Title: Preventing repeat general anaesthetic procedures by piggybacking at Great Ormond Street Hospital
Abstract:
Background: General Anaesthesia (GA) is often required for paediatric dental treatments, but repeated exposure may raise safety concerns, including potential neurocognitive risks. Piggybacking, where dental team joins a medical GA list to combine procedures, offers a solution to reduce the number of GA procedures.
Aim: This project aimed to evaluate the impact of piggybacking on reducing repeat GA exposure, improving patient care, and enhancing service efficiency at Great Ormond Street Hospital (GOSH).
Objectives: The study assessed the impact on GA episodes, service efficiency, logistical challenges, and strategies for evidence-based paediatric dental care.
Method: A retrospective analysis of piggybacked procedures from January to December 2024 was conducted using hospital emails, electronic patient records, and theatre scheduling logs. Data included planned and completed cases, procedure types, involved specialties, and cancellations.

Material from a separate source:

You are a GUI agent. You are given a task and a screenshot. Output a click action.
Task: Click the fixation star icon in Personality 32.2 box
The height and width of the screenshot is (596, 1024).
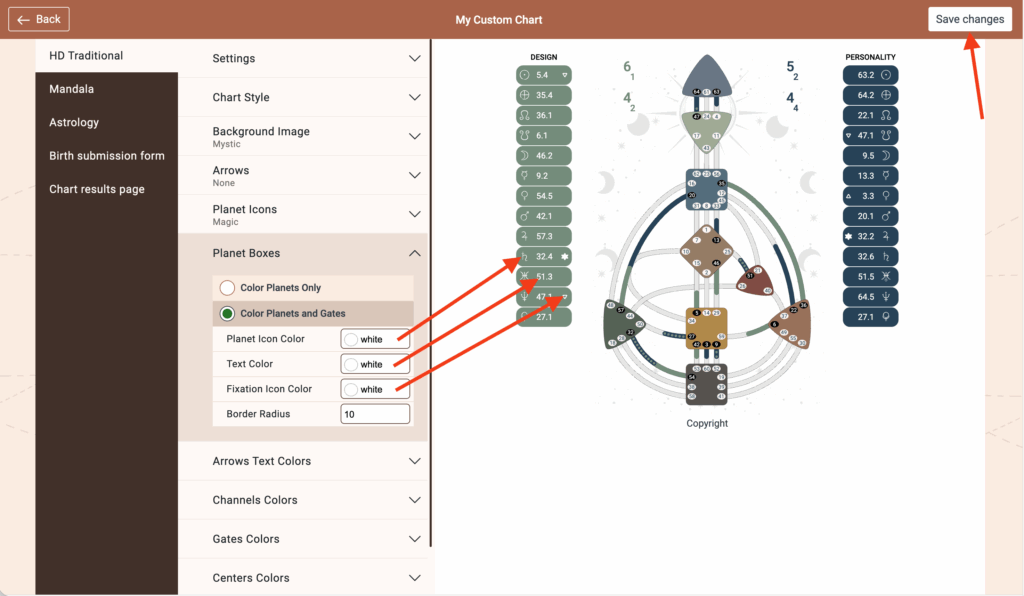click(x=849, y=236)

Results: Of 49 planned cases, 32 were successfully completed. The dental team joined as the secondary team in 85% of cases, preventing repeat GA episodes and avoiding 32 additional dental procedures. Patients aged 2-17 years (ASA 1-4) were treated, with ENT participating most (13 cases). Seventeen cases were cancelled due to parental withdrawal, medical issues, or other factors.
Discussion/Recommendations/Action Plan: Recommendations include improved communication with parents, better interdepartmental coordination, and increased dental staffing to meet demand.
Conclusion: Piggybacking prevented repeat GA exposure, equivalent to eight separate dental GA lists. While ENT and SNAPS were most compatible; scheduling and staffing challenges require improved coordination between teams to optimise this approach.